Experts say the cobalt must have been administered in a high dose the day before the horses raced or in a lower dose on race day, the Racing and Disciplinary Board has heard.
The Hopes have pleaded not guilty to the administration, or causing to be administered, the prohibited substance as well as the presentation of the horses to race with a prohibited substance in their system.
They are not challenging that Best Suggestion, Choose and Windy Citi Bear returned cobalt levels above the threshold of 200 micrograms per litre of urine following races last year.
"We are not challenging the readings which were recorded. What we are challenging is what those readings mean," the Hopes' legal counsel Robert Stitt QC told the RAD Board on Thursday.

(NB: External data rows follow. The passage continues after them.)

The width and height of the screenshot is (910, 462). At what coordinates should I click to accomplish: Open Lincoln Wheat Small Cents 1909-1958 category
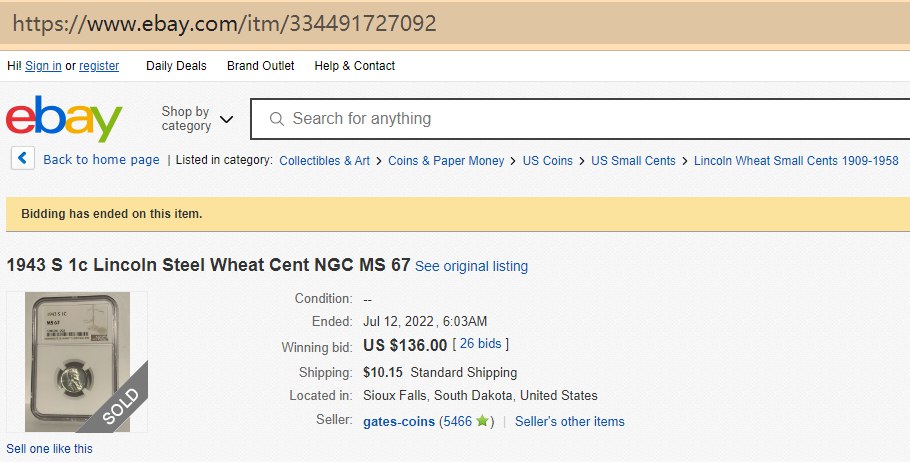[x=796, y=160]
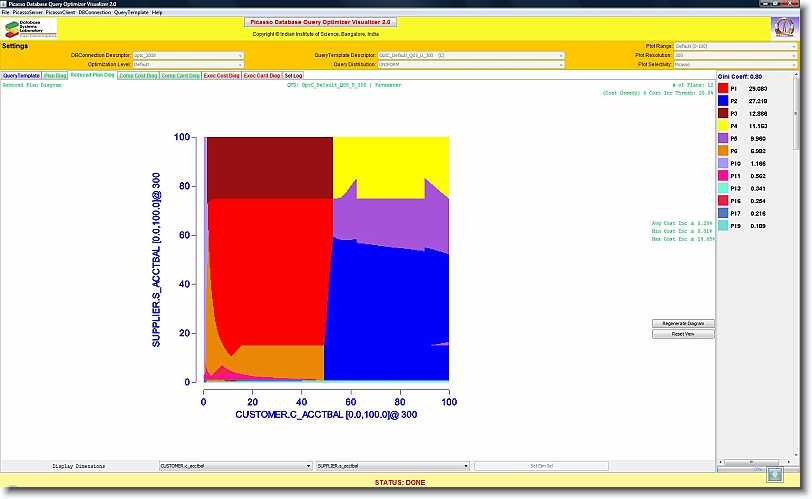Screen dimensions: 812x499
Task: Click the Regenerate Diagram button
Action: (683, 323)
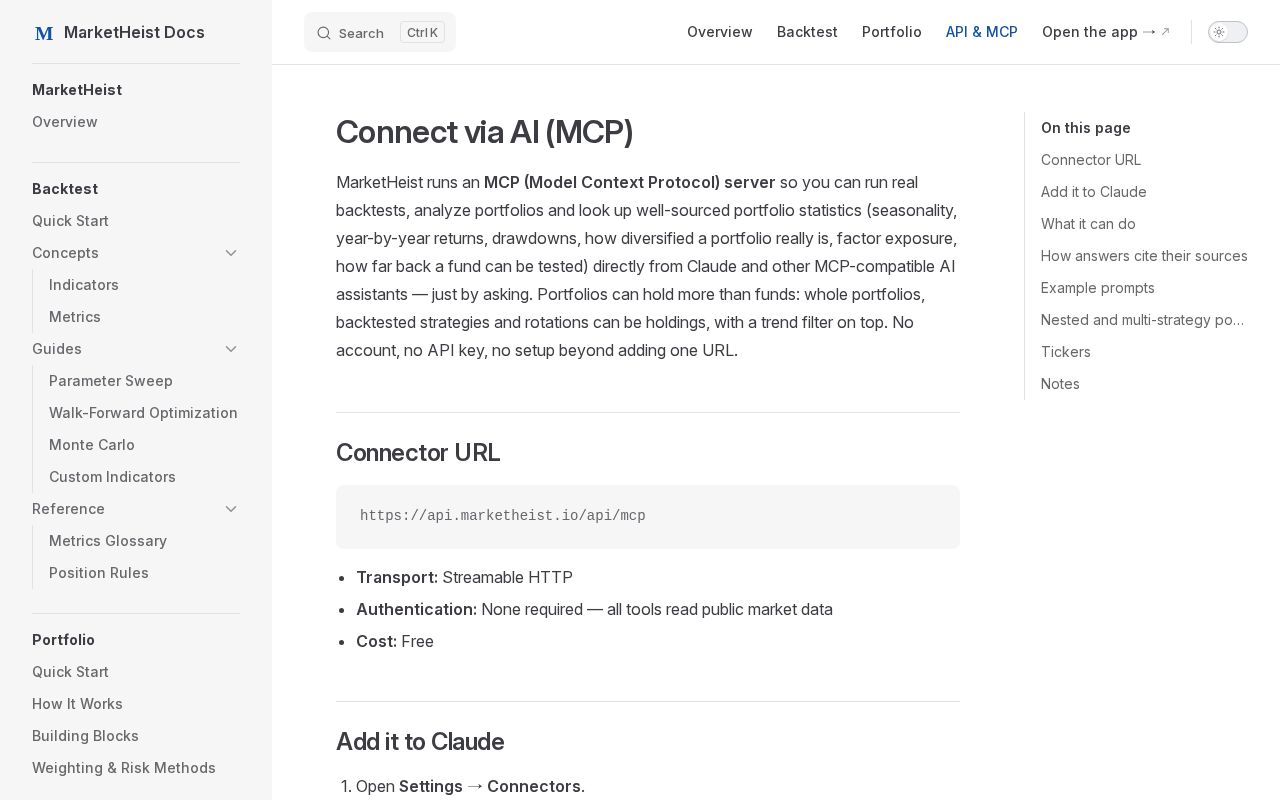1280x800 pixels.
Task: Click the search magnifier icon
Action: click(x=324, y=33)
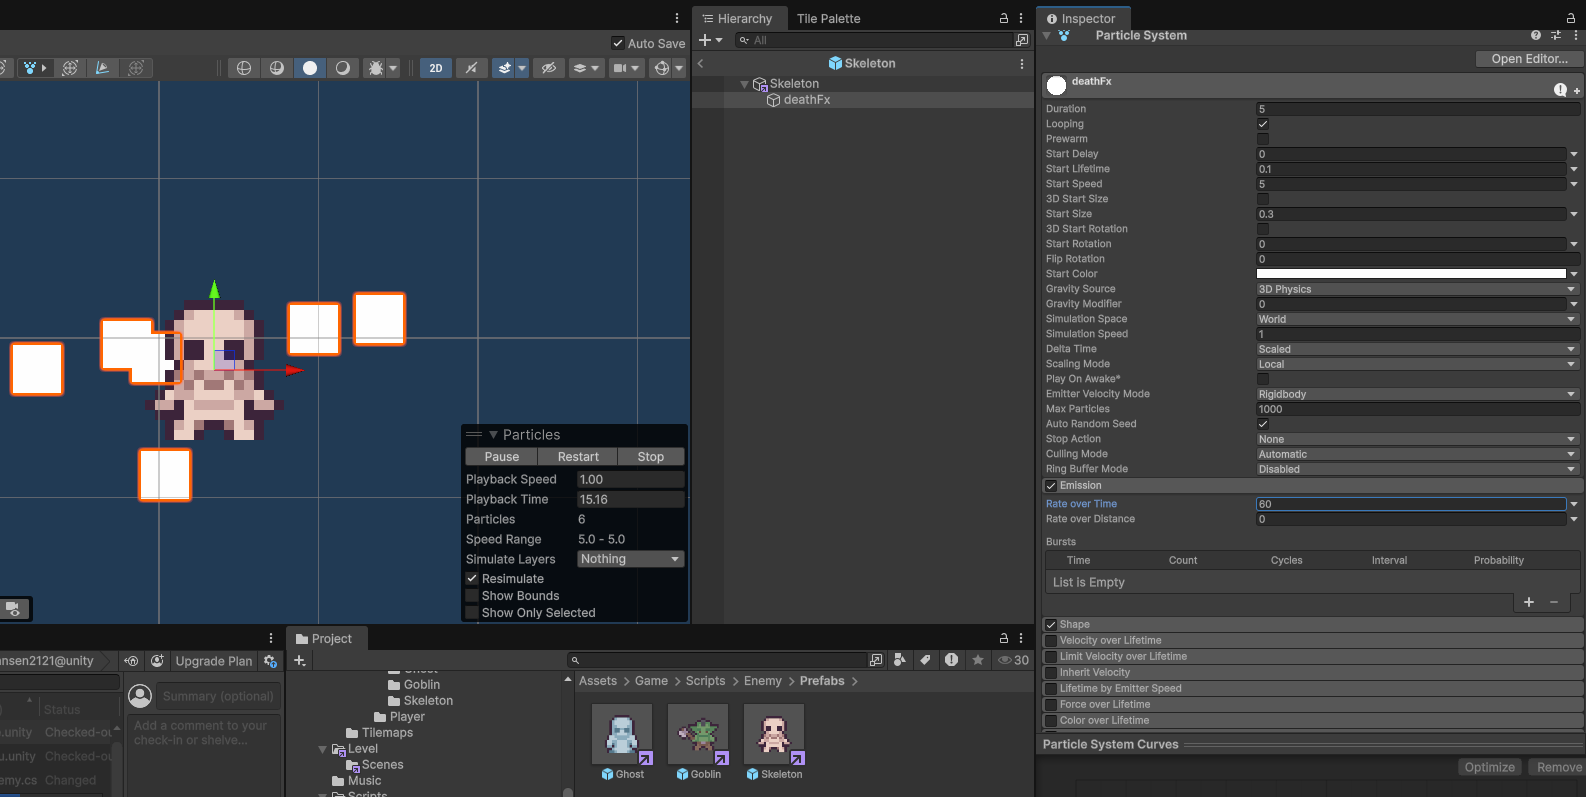Screen dimensions: 1586x797
Task: Restart the particle simulation
Action: point(578,457)
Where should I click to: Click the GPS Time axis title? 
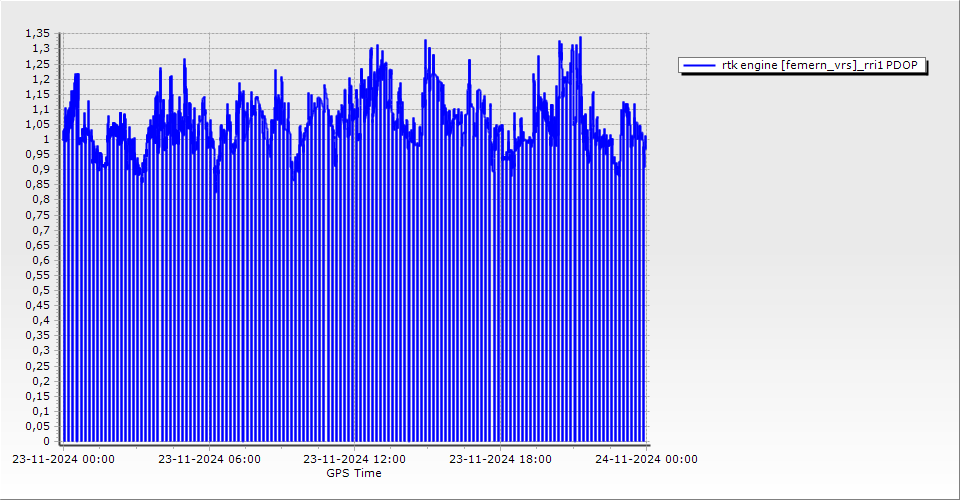[x=353, y=473]
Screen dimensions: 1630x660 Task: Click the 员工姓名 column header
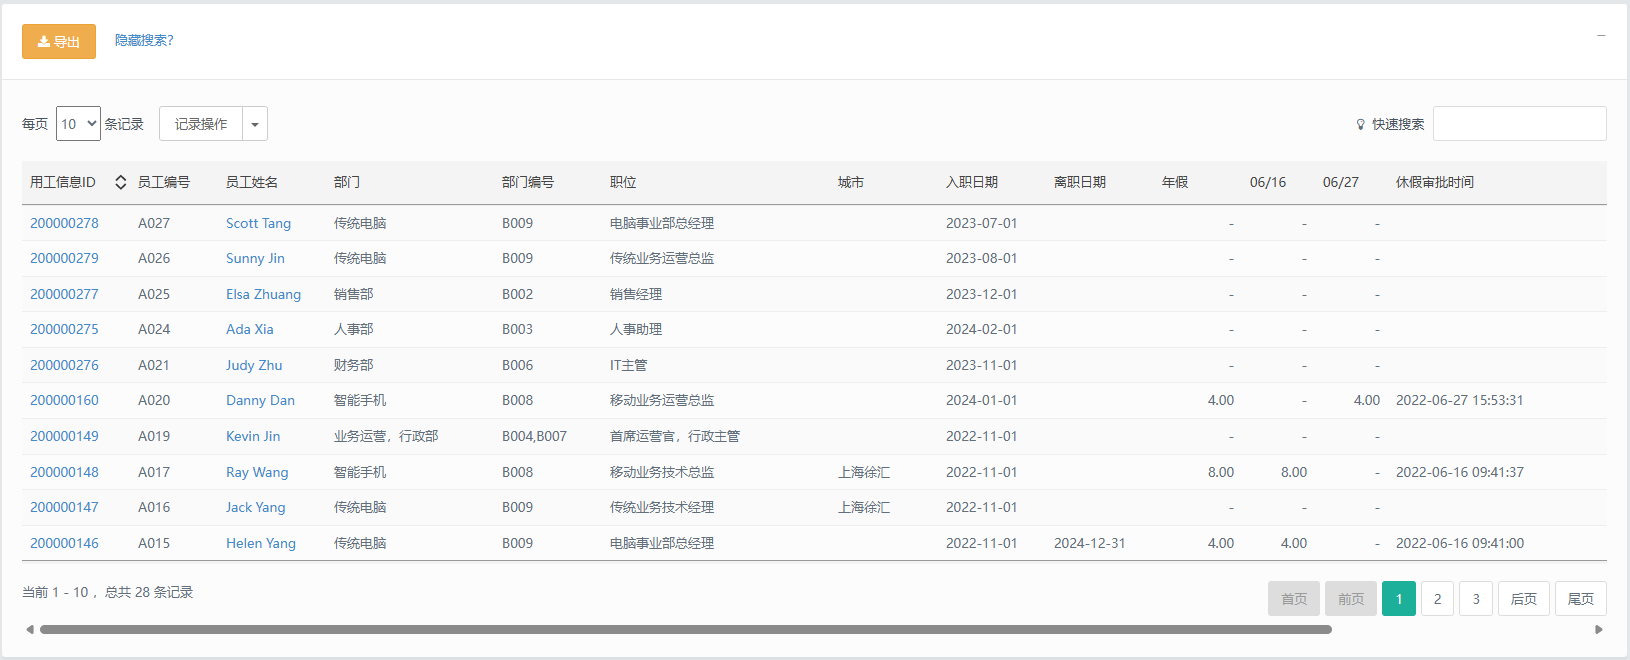(x=252, y=182)

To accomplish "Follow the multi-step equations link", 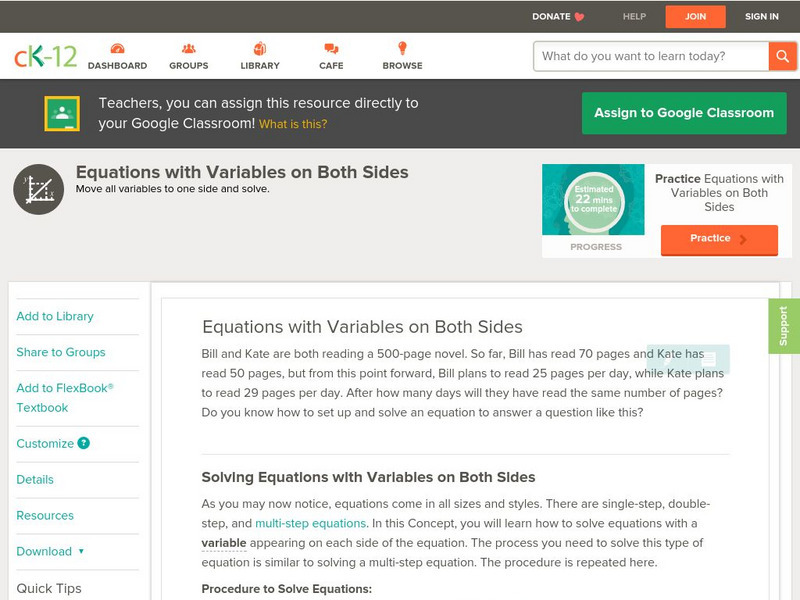I will tap(310, 523).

The father and son trainers are arguing that the feed and supplements regime produced the high readings.
But Jeff Gleeson QC, for Racing Victoria stewards, said experts say it is impossible for the high readings to be recorded only through that regime.
The probabilities of the cobalt levels being recorded based on the diet and supplements regime ranged from about one in a million for Windy Citi Bear to one in 27 million for Best Suggestion, he said.
"They're just not consistent with the treatment regime disclosed by the Hopes," Mr Gleeson said.
The only realistic explanations were that the cobalt was administered either in high dose the previous day or a lower dose on race day, he said.
But Mr Stitt said the expert evidence shows cobalt accumulates within the tissues of mammals.
"It is suggested that there is no other explanation other than some nefarious activity ... that proposition is challenged. Not only is there an explanation but there is an explanation that is consistent with the evidence and consistent with the science."
Mr Stitt said Lee Hope, 64, had never been charged or found guilty of breaching racing rules in his 49 years in the business while Shannon Hope also had a clear record in his 25 years.
"You've got somebody who has spent nearly 50 years in the industry, not having been guilty of any offence. You ask yourself why would he now turn around and commit an offence which is capable of wiping him off forever," Mr Stitt said.
Mr Stitt said there was no dispute that cobalt was a prohibited substance and was performance-enhancing.
He said the Hopes' case, the first cobalt inquiry in Victorian thoroughbred racing, differed to other trainers.
"They adamantly maintain they did not administer cobalt improperly," he said of the Hopes.
Sydney trainer Sam Kavanagh has appealed a nine-year disqualification for the use of cobalt.
His father Mark Kavanagh also faces charges along with fellow Flemington trainers Danny O'Brien and Peter Moody.